Yes, she knew Francis must go. They were pushing him out by their silence, by their steady disapproving silence. She said, placating Bart’s father, “Let Francis shell the corn for you today.”
“I’ve shelled it myself for thirty-five years,” he said grimly.
“Francis can bring up the milk for you,” she said to Bart’s mother. “Francis and I will gather the eggs.”

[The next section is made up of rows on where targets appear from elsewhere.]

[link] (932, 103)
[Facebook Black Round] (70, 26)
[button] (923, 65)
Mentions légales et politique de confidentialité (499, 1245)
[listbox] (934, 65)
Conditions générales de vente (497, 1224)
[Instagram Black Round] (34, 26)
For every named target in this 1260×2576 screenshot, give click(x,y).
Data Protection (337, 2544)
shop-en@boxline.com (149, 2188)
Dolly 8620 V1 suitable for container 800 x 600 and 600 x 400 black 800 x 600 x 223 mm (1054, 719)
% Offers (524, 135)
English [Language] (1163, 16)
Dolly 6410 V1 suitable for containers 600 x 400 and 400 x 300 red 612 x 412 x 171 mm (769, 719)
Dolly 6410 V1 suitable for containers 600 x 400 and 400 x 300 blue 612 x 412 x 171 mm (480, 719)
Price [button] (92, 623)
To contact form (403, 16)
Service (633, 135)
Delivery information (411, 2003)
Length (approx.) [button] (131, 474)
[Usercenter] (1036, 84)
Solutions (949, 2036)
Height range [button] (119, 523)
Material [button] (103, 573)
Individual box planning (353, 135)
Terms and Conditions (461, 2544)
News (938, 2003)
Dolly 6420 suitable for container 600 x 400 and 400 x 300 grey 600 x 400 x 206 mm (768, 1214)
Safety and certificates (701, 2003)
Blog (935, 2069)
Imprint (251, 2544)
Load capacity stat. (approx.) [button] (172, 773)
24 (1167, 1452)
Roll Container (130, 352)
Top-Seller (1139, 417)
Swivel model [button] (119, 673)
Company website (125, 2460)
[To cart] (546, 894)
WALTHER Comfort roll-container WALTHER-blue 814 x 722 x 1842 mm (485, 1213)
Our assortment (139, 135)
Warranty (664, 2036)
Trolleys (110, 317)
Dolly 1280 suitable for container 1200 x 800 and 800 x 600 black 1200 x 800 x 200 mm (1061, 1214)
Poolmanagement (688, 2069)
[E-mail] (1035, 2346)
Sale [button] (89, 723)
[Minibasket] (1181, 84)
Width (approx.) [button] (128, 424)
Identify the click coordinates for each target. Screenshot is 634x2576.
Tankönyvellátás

“The hens don’t take to strangers,” she said, and Francis stumbled upon the dark cellar stairs and spilled the milk. “You better go and set somewhere,” she said bitterly, and cried at Joan, hastening with a cloth and a pail, “Don’t bend over — you’ll hurt yourself and I’ll have the care of you.”
No, here was no home. And he never really gave himself up to her here. For with all their talk, they never spoke of why he had gone away that day, of why she had urged him to go away and why he had eagerly gone. Part of him still hid from her.